▶ _Document_
>>

New Holland's 200 Series skid steers and compact track loaders run on universal SSQA. That's the entire attachment story in five words. No adapter plates, no proprietary lock-in, no ecosystem tax. Buy any brand attachment from any supplier and it mounts directly — which is something Bobcat operators simply cannot say without a qualifier.
New Holland built their 200 Series around the Standard Skid Steer Quick Attach interface — the universal standard used across most of the industry. Every current L-Series and C-Series machine ships with SSQA as standard. You don't need to order a special coupler option, and there's no upgrade path required.
New Holland uses universal SSQA. Attachments from HLA, Virnig, Titan, Bobcat OEM, or any SSQA-compatible supplier mount directly to any 200 Series machine. You're buying into an open attachment ecosystem, not a walled garden.
Contrast this with Bobcat. Modern Bobcat machines technically use the same SAE J2513 interface (the standard that Bob-Tach is based on), but Bobcat's marketing leans heavily into their branded ecosystem, and some operators end up buying Bobcat-branded attachments at OEM pricing when third-party equivalents would work fine. On a New Holland, no one's trying to nudge you toward a brand-premium purchase. The coupler's the same. Buy what you want.
For Canadian buyers, this matters most when sourcing used attachments. A bucket off Kijiji, a grapple from an auction — if it's listed as "universal SSQA," it mounts on your New Holland. Full stop. No guesswork about Bob-Tach vs SSQA spacing, no adapter plates, no weight penalty.
Mechanical fit is easy. Hydraulics is where New Holland owners run into real compatibility questions. The 200 Series machines span a wide range of hydraulic output — from the L218's modest 20 GPM standard flow up to the L230 and C238's high-flow option at 37 GPM. Get this wrong and you'll either stall a mulcher or wonder why your new snow blower is producing a light dusting instead of clearing pavement.
The table below covers the current Canadian 200 Series lineup. High-flow is a factory option on all models — it must be ordered at build time or confirmed as installed on a used machine. Not all used New Hollands have high-flow, even if the model supports it. Always verify by serial number before buying a machine specifically for high-flow attachments.

<<

▶ _Source material_
>>

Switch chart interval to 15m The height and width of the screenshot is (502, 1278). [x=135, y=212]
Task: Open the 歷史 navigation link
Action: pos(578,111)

<<

▶ _Your goal_
Repeat the New Holland attachment text between "New Holland uses" and "a walled garden.", inclusive, and swap "walled garden" for "closed system".

▶ _Solved problem_
New Holland uses universal SSQA. Attachments from HLA, Virnig, Titan, Bobcat OEM, or any SSQA-compatible supplier mount directly to any 200 Series machine. You're buying into an open attachment ecosystem, not a closed system.